Alberta Premier Rachel Notley announced this week that Alberta will hold a provincial election on April 16th. AlbertaPowerMarket.com is often asked by stakeholders how we think a change in government will impact the Alberta electricity sector. At the risk of being criticized for weighing in on political issues, in this first of a multi-part series on the Alberta election we shed some light on Alberta’s Carbon Levy, something that the official opposition (the United Conservative Party) has promised, in unequivocal terms, to repeal if it is elected in April.
What is the Carbon Levy?
According to the current government, the Carbon Levy, or price-on-carbon or tax or whatever you choose to call it, encourages Albertans to reduce carbon pollution from their vehicles and homes. It does this by imposing a charge on transportation and heating fuels, like gasoline, diesel and natural gas.
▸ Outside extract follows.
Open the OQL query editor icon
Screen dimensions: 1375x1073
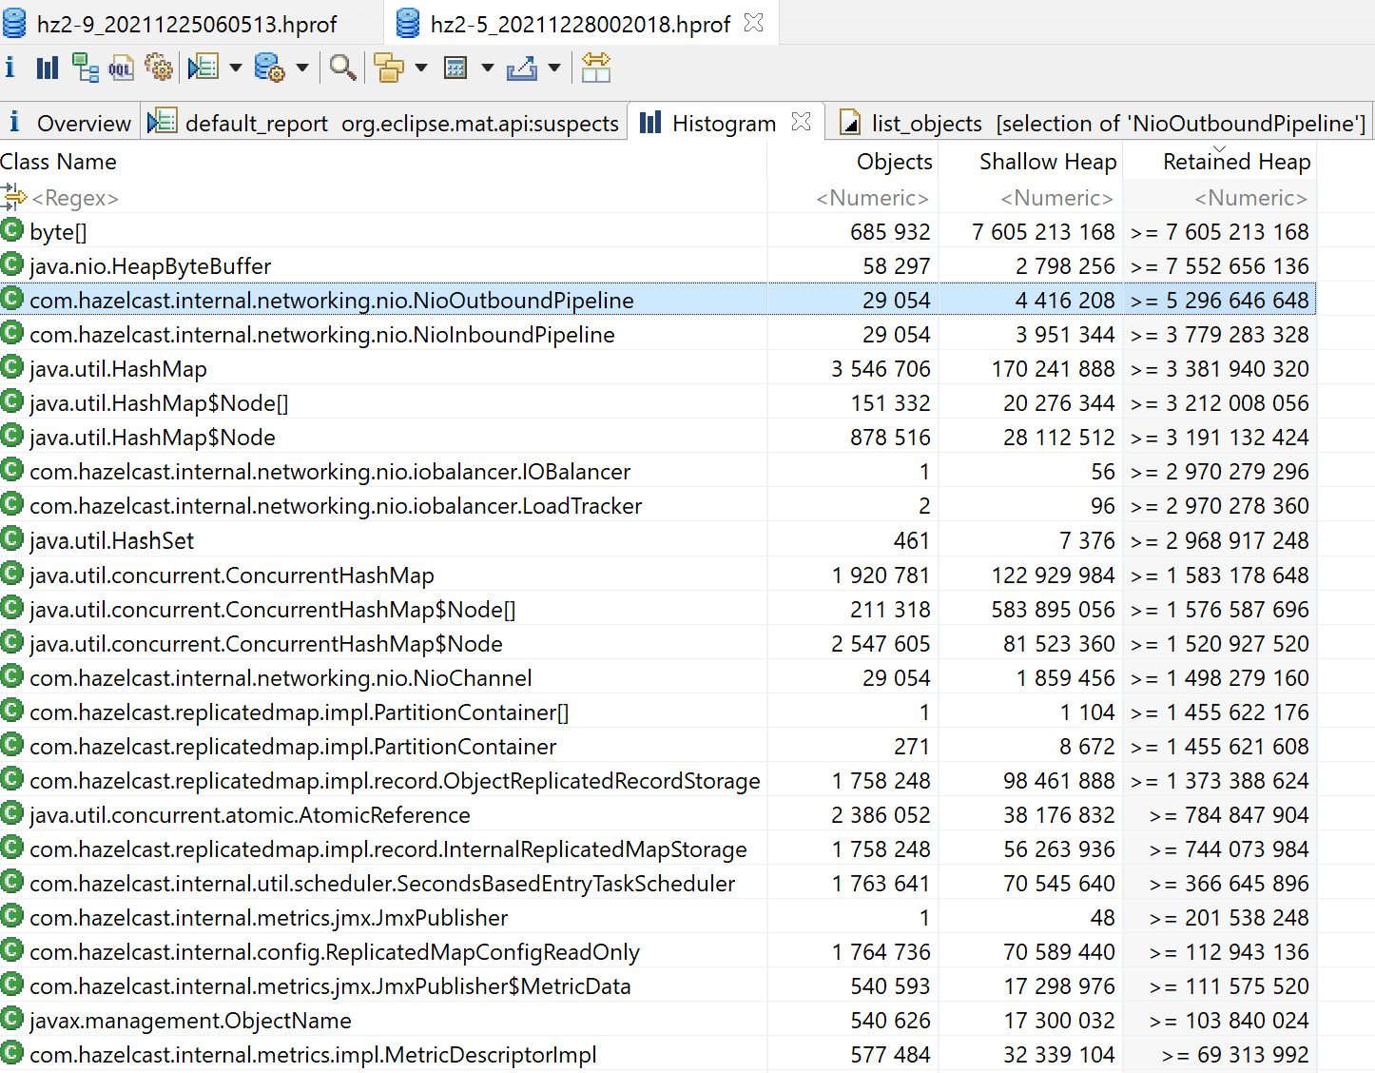click(122, 68)
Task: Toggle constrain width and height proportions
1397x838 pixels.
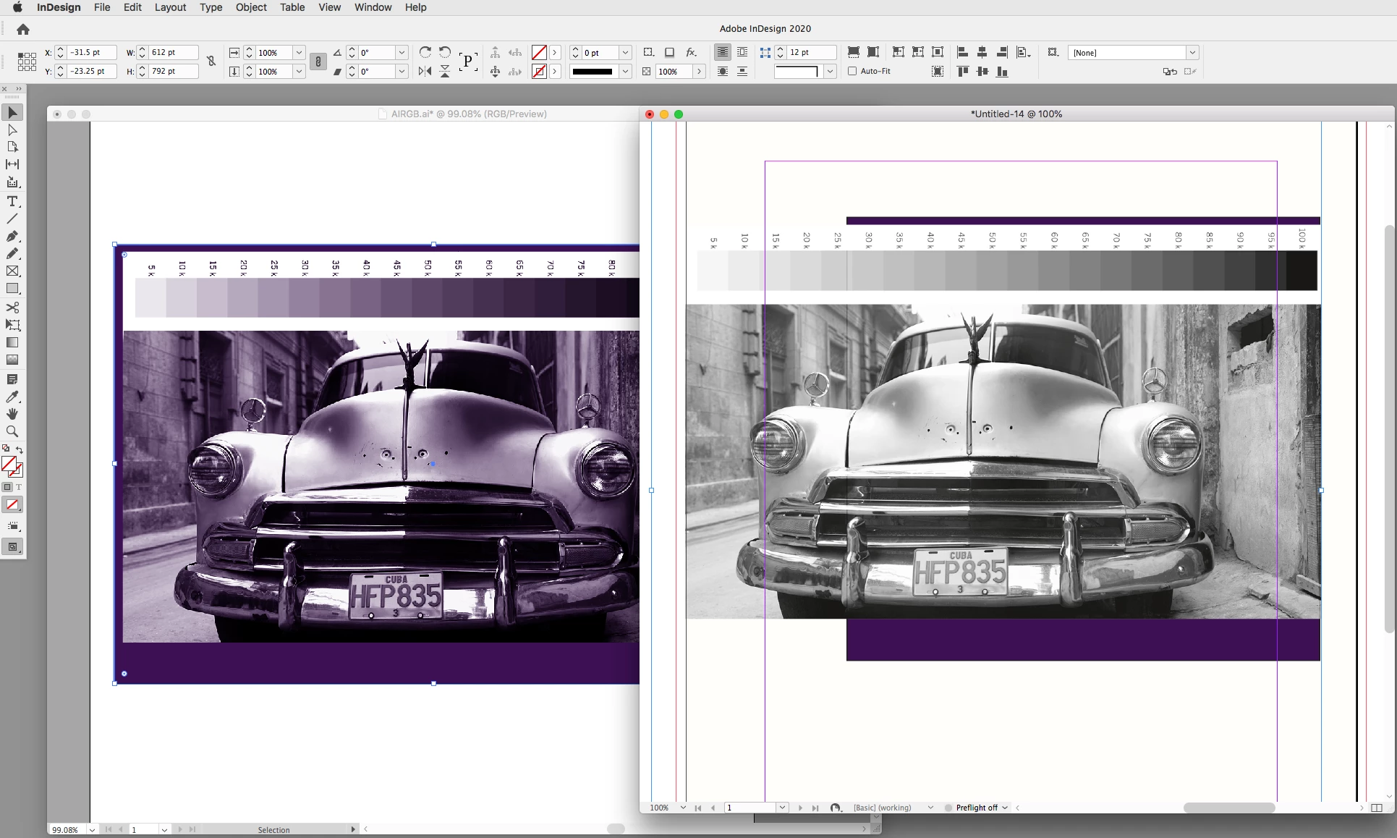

The Carbon Levy is calculated based on a $30/tonne carbon-equivalent emissions basis. In real terms, this means that Albertans currently pay a Carbon Levy of 6.73 cents on a litre of gasoline, 8.03 cents on a litre of diesel, and about a buck and a half on a gigajoule of natural gas that they use to heat their homes.
It is important to note that the carbon levy we are talking about here is different from the carbon levy that large industrial emitters (e.g. coal and gas-fired power plants) pay in Alberta. We will deal with that large industrial emitter carbon levy in a separate post as part of our Alberta election series, though its repeal is less likely and it may remain a source of revenue for the province.
How much money are we talking about?
Alberta expects to collect about $1.35 billion dollars from the Carbon Levy this year. That is about 6% of the provincial government’s total revenues.
How would the repeal of the Carbon Levy affect the electricity sector?
A repeal of the Carbon Levy would mean the loss of a significant source of revenue. According to the most recent Alberta budget, that Carbon Levy revenue funds a number of climate leadership initiatives that touch the electricity sector:
- $214 million is used to pay for a number of programs that support Alberta’s transition away from coal-fired electricity, including payments for (i) the $97 million a year (PV over 14 years) settlement that Alberta negotiated with coal generators in this province to compensate them for the phase out of coal by 2030, (ii) support for coal workers in Alberta who are losing their jobs, (iii) community generation programs, (iv) the Renewable Electricity Program or REP as it is known in the industry[i], and (v) the 6.8 cent per kWh cap that Alberta has set on the electricity prices paid by residential and small commercial consumers in this province;
- Another $214 million pays for energy efficiency programs, which include the solar installation subsidies provided in Alberta to residential, commercial, agriculture and municipal consumers of electricity. This amount also funds the programs that are being administered by Energy Efficiency Alberta, the public agency set up by the current government to deliver programs to encourage energy efficiency, energy conservation, and the development of microgeneration and other small-scale energy systems; and
- Another $145 million helps indigenous communities retrofit buildings, install solar panels and perform energy audits, and funds capacity building and employment programs for these communities.
What is the bottom line on the Carbon Levy?
If the United Conservative Party wins the April election, the Carbon Levy will certainly be repealed. When that money dries up, so will the programs that it funds. For the electricity sector, that will likely mean the end of solar subsidies, community generation subsidies, subsidized home energy audits and retrofits, indigenous community building retrofits and electricity projects, and the end of the 6.8 cent per kWh cap on electricity prices for residential and small commercial customers.
We do not believe that a United Conservative Party will terminate contracts unless, perhaps, those contracts have termination rights built into them. As a result, we do not see a new government trying to force the coal generators to undo the coal phase out settlement agreements. Likewise, if there is a binding legal agreement in place for any of the programs funded by the Carbon Levy they should be fine.
The future of the Renewable Electricity Program or REP is a bit more complicated to predict. However, we will endeavour to tell you in our next post in this Alberta election series what our crystal ball is telling us about the future of that important program for the electricity sector.
We are always looking for ideas. So please let us know if you have any other Alberta electricity issues that you would like to read about, including any that might turn on the results of the upcoming Alberta election.
Kent Howie is a partner in the Electricity Markets Group of the national law firm Borden Ladner Gervais LLP. The views expressed in this article are the personal views of the author, and not the views of Borden Ladner Gervais LLP.
[i] The Renewable Electricity Program or REP refers to the competitive procurements that have occurred in Alberta in 2017 and 2018 where the Alberta Electric System Operator has encouraged the development of new renewable electricity generation in the province by entering into long term contracts to acquire renewable attributes from the successful bidders in those procurements. The future of REP will be the subject of a separate post by AlbertaPowerMarket.com in this Alberta election series.